Exception: java.lang.OutOfMemoryError thrown from the UncaughtExceptionHandler in thread "HTTP-Dispatcher"

After that snapshot is restarted the connector starts to tank even earlier, after ~200K rows.

Both MySQL and Clickhouse instances have negligible load, but the connector instance has 100% CPU load and consumes full RAM constantly even when pushing tens of rows per second.

What I tried:

  • I’ve tried to use -Xmx6144M and -Xmx10240M on a 16GB instance without any noticeable effect (i.e. both of them tank and OOM)
  • Tried to tweak parameters like snapshot.max.threads, offset.flush.interval.ms, offset.flush.timeout.ms, max.request.size, max.queue.size, max.batch.size with no effect (not even sure if all of them work for this jar file)
  • Tried to change offset storage to org.apache.kafka.connect.storage.FileOffsetBackingStore, no effect (except removing the transactions not supported log).
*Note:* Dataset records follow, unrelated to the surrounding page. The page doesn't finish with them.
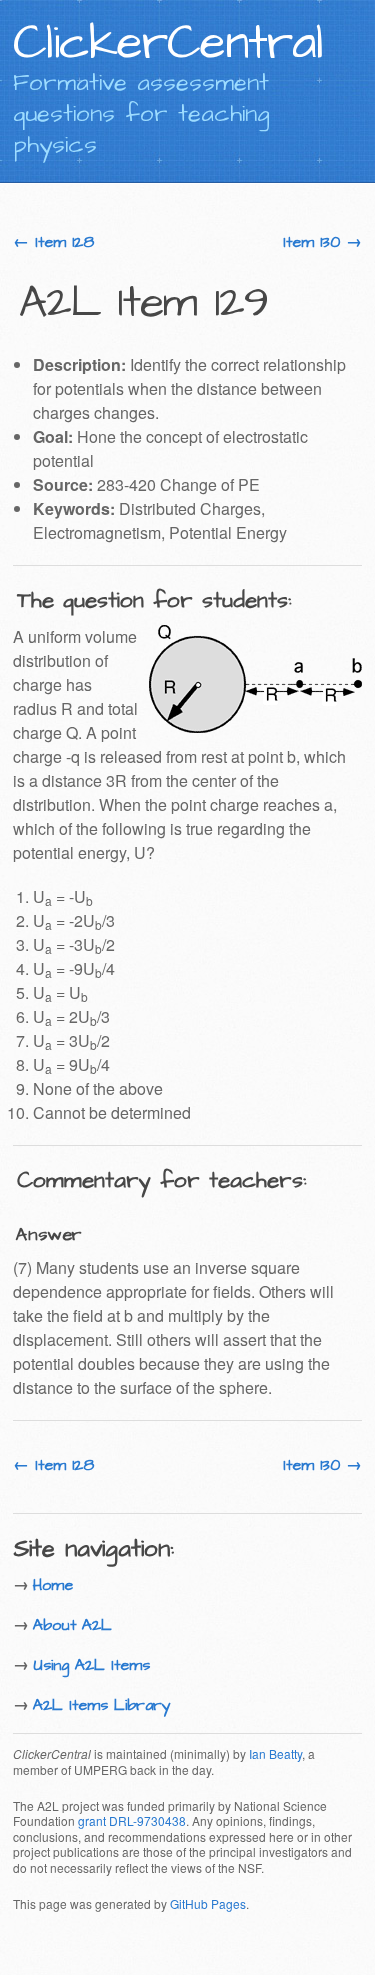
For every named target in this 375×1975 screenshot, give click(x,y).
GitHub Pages (208, 1903)
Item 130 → (322, 242)
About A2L (72, 1625)
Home (53, 1585)
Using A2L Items (91, 1665)
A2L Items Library (102, 1705)
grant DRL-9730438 (132, 1820)
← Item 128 (53, 242)
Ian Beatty (275, 1753)
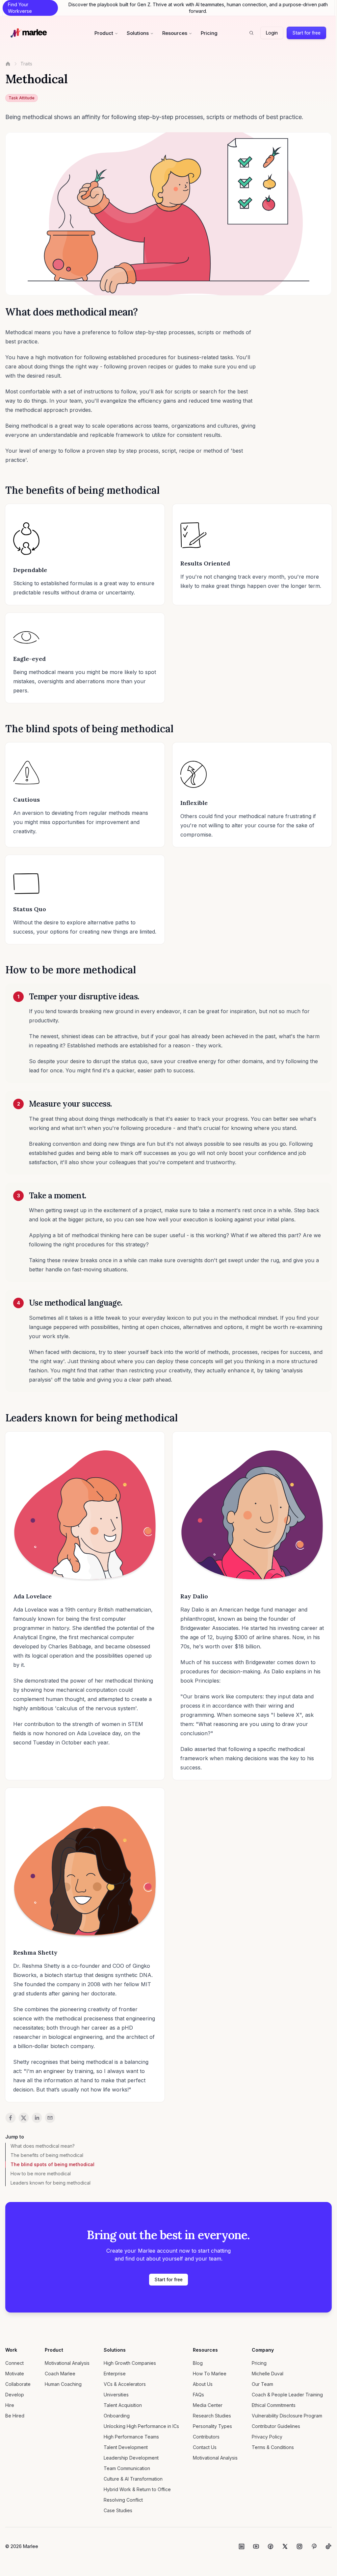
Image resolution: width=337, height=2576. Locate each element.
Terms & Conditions (273, 2447)
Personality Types (212, 2426)
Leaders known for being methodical (51, 2183)
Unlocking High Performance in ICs (141, 2426)
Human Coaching (63, 2384)
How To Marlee (209, 2373)
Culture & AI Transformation (133, 2479)
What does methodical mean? (43, 2146)
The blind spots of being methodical (52, 2164)
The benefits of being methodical (47, 2155)
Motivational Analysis (67, 2363)
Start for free (306, 33)
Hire (9, 2405)
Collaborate (18, 2384)
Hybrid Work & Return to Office (137, 2489)
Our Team (262, 2384)
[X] (285, 2546)
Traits (26, 63)
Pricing (209, 33)
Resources (174, 33)
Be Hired (14, 2415)
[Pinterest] (314, 2546)
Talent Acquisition (123, 2405)
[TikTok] (328, 2546)
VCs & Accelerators (125, 2384)
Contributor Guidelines (276, 2426)
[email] (50, 2118)
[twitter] (23, 2118)
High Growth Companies (130, 2363)
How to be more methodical (41, 2173)
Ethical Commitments (274, 2405)
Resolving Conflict (123, 2500)
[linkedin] (37, 2118)
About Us (203, 2384)
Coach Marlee (60, 2373)
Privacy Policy (267, 2436)
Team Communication (127, 2468)
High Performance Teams (131, 2436)
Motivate (14, 2373)
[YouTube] (256, 2546)
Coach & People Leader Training (287, 2394)
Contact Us (205, 2447)
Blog (198, 2363)
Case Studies (118, 2510)
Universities (116, 2394)
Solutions (138, 33)
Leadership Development (131, 2458)
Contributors (206, 2436)
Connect (14, 2363)
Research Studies (212, 2415)
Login (272, 33)
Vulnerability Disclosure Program (287, 2415)
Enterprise (115, 2373)
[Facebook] (270, 2546)
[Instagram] (299, 2546)
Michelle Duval (267, 2373)
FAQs (198, 2394)
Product (103, 33)
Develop (14, 2394)
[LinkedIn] (241, 2546)
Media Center (207, 2405)
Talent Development (126, 2447)
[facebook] (10, 2118)
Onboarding (117, 2415)
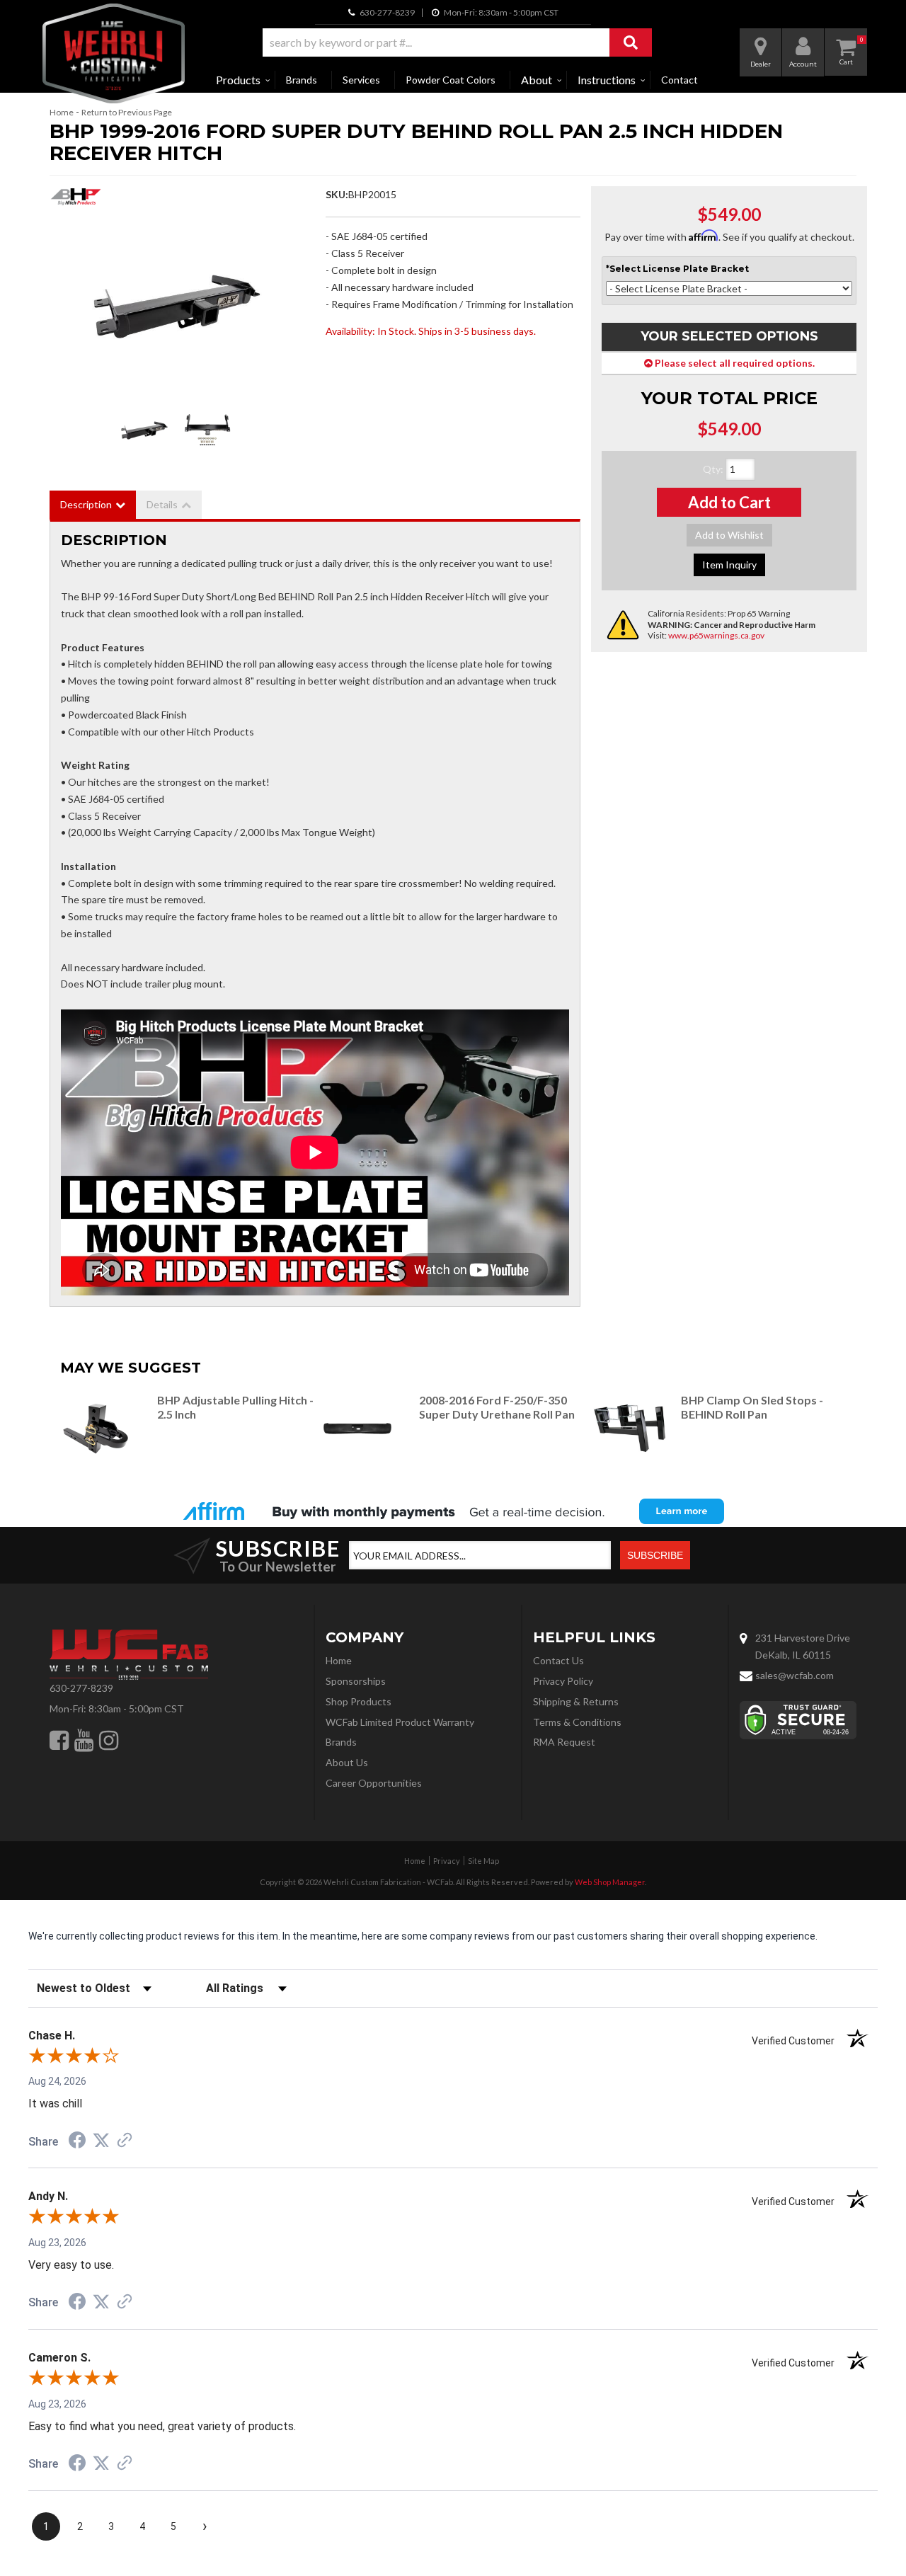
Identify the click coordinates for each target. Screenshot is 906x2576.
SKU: (337, 194)
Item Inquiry (729, 565)
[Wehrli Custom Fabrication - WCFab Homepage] (113, 53)
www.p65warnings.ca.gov (716, 635)
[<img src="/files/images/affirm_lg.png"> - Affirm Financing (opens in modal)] (453, 1511)
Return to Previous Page (126, 112)
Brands (301, 80)
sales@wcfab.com (794, 1675)
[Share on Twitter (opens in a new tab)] (101, 2140)
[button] (457, 42)
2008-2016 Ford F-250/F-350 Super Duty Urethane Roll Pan (497, 1407)
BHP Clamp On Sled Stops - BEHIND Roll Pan (752, 1407)
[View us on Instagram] (108, 1740)
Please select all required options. (734, 363)
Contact (679, 80)
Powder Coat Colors (450, 80)
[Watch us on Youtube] (83, 1740)
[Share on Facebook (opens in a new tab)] (77, 2142)
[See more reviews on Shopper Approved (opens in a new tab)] (124, 2141)
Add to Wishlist (729, 535)
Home (62, 112)
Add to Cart (729, 502)
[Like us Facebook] (59, 1740)
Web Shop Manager (610, 1882)
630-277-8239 (81, 1688)
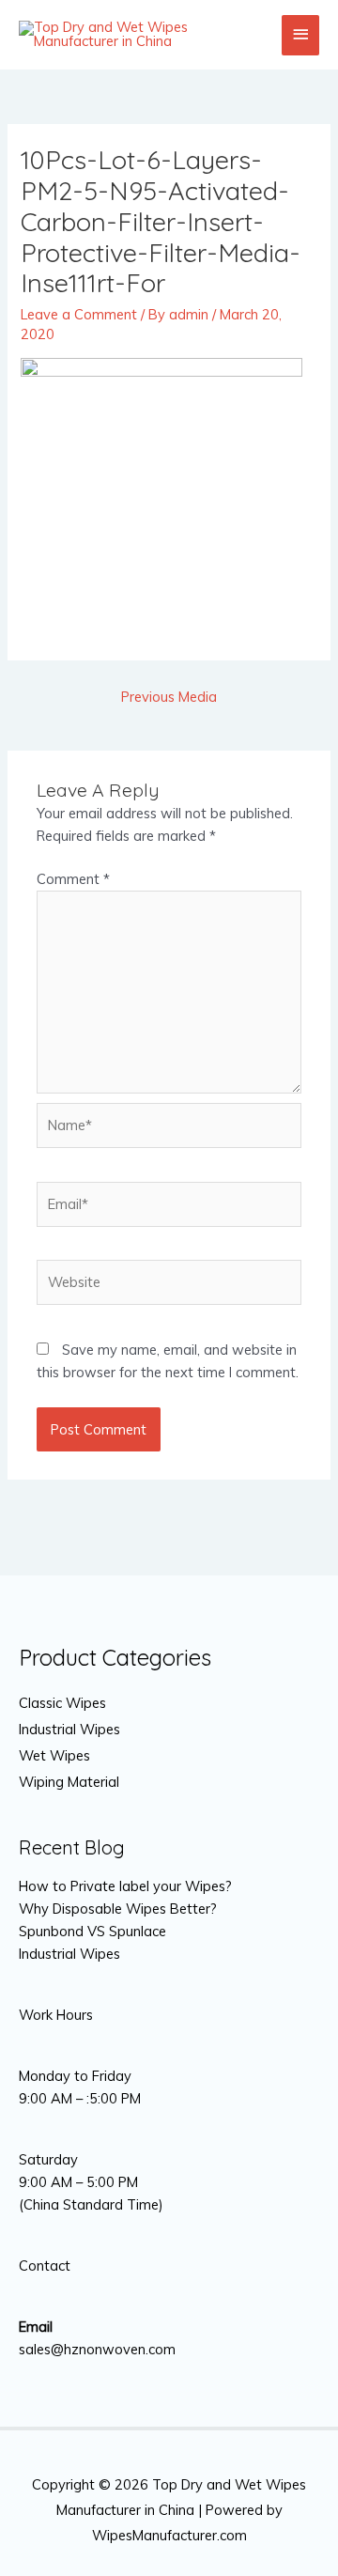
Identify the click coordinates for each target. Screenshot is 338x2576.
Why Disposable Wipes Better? (118, 1908)
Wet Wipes (54, 1755)
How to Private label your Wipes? (125, 1886)
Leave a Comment (79, 314)
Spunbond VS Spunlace (92, 1931)
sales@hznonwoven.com (97, 2349)
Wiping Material (69, 1782)
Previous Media (169, 697)
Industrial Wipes (69, 1729)
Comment (73, 879)
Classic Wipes (62, 1703)
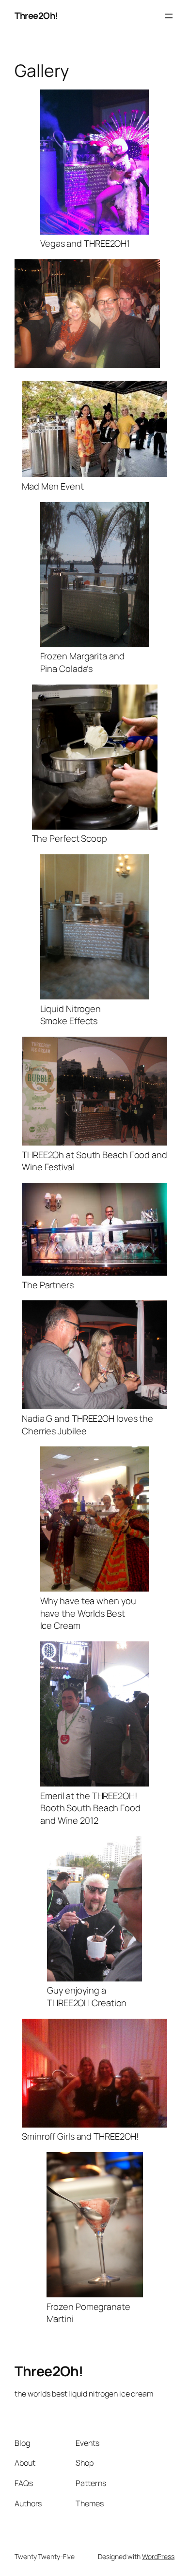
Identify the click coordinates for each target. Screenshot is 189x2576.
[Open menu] (168, 16)
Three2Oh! (36, 15)
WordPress (158, 2556)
I’ve also seen Timed out waiting to flush EmbeddedEngine{id="engine"} offsets to storage even with file storage, which should not happen normally I think.
  • Tried to swtich to 0.6, same
  • Java 11, Java 17 - same

Thanks in advance.

About this issue

  • Original URL
  • State: open
  • Created 9 months ago
  • Comments: 19 (7 by maintainers)

Most upvoted comments

I was facing the same issue and tuning using snapshot.fetch.size in config.yml allowed me to throttle the snapshot creation which solved my issue.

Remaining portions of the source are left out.